The football club is for the fans. They want to know what’s going on with their football club, so if you don’t tell them what’s going on then they’re not going to know.

The duo also discuss the importance of the fanbase and Donald is adamant when he says that “it’s vital that we go up.”

The show does a good job of exemplifying the awful situation the club was in, as well as portraying the enthusiasm and hope that fans had at that time. Fan Peter Farrer’s admission that he views the seat change project as a publicity stunt before smilingly noting that he will be going to the stadium to get involved is a great metaphor of the situation.

Sunderland fans were hopeful back in the summer of 2018, but there was also a sense of caution due to the recent misery that the fanbase had endured in the Championship.

Subsequently, framing the disappointment of last season against the show’s narrative, creates a really bizarre feeling for me.

The contrasting emotions of that hope we initially had coupled with the knowledge of what was to come didn’t leave me feeling angry or bitter, though perhaps that might come later in the season.

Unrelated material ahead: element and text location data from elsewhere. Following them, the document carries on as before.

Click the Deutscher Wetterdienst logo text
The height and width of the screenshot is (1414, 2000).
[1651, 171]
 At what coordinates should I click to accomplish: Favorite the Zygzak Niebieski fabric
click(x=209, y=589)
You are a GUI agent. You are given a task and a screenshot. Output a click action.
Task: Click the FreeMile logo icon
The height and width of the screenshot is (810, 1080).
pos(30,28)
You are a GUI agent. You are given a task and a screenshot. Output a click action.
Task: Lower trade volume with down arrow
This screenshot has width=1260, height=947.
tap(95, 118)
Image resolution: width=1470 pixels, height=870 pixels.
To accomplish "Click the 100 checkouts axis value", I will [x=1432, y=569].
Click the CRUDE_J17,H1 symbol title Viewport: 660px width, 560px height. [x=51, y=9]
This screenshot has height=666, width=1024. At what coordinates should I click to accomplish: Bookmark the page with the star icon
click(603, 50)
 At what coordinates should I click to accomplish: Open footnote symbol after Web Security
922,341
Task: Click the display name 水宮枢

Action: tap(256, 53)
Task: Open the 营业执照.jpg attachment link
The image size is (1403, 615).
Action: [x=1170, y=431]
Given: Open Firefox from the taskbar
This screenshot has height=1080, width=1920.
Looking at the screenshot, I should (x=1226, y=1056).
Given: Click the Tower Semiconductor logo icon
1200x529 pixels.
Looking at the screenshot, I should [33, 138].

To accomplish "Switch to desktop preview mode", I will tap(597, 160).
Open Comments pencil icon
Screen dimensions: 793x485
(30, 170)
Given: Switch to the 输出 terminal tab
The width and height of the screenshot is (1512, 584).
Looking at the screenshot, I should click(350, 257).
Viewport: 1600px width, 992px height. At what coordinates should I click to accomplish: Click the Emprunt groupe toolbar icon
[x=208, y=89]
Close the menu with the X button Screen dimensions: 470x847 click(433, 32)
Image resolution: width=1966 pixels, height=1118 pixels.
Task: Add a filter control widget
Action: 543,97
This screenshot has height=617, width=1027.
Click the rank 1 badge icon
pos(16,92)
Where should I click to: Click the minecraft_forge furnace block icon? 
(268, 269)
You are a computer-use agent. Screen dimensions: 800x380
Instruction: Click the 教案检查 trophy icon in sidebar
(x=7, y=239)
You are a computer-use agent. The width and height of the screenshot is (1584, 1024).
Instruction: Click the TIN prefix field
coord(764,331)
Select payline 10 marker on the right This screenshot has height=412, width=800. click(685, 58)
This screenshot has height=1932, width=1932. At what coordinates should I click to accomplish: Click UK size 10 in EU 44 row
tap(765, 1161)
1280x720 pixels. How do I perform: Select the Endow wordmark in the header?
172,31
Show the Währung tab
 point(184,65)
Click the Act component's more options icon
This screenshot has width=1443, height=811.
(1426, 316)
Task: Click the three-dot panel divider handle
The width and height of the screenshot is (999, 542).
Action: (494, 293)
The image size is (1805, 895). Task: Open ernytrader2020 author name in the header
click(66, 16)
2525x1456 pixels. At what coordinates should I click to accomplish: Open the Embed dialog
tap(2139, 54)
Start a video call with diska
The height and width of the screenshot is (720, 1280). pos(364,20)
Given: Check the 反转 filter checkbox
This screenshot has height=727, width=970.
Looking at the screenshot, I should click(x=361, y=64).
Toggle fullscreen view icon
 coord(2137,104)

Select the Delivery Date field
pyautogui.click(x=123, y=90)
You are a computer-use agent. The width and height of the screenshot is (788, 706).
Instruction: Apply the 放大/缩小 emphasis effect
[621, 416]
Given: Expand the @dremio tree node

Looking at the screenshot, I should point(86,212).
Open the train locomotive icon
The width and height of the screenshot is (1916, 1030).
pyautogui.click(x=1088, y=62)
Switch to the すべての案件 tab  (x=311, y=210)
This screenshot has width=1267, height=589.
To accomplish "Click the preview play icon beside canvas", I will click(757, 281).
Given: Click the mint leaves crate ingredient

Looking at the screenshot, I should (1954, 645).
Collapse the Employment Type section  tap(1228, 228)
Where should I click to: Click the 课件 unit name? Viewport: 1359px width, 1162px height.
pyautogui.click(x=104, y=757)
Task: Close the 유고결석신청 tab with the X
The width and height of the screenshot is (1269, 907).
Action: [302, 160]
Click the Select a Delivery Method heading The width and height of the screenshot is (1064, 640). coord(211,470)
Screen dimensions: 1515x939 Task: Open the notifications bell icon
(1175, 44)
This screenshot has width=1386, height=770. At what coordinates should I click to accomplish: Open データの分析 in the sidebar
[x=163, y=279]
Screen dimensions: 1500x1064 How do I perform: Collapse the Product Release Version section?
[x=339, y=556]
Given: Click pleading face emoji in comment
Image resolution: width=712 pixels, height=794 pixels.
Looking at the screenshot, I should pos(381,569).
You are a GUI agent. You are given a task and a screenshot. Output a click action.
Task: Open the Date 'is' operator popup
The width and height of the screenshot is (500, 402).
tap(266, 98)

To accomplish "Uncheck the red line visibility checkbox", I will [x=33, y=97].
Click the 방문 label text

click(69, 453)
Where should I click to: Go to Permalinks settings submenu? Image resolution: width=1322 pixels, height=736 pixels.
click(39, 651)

Instead, I felt this odd sense of sorrow, bordering on morbid.

For all the ambition, pride, and belief that things were on the up, I couldn’t help but ask myself if I was witnessing the club’s rebirth as a lower-league club, documented in aeternum on television?

I know that’s a bleak feeling to hold, and perhaps the sense of grim questioning is partly fuelled by the events that currently grip the world, but it will be interesting to hear other fans’ thoughts on the matter.

The trees at the Academy of Light, which are small.
The trees at the Academy of Light, which are small.

Finally, it does feel worth mentioning the fact that there are small inaccuracies throughout the show that will catch the eye of fans. They aren’t a major issue, but they do pose an interesting question.

A great example from the first episode is the the graphic representing the threadbare squad of nine senior players that is immediately followed by scenes including several players who are effectively suggested to have not been at the club at that time.

To me, that really highlighted the fact that Netflix have a narrative to fulfill. This series needs to be dramatic, gripping, and popular. As such, the tale on the screen might well be crafted to do just that.

Of course, Sunderland were struggling during the summer of 2018, but it’s worth keeping an open mind the further you delve into the new series.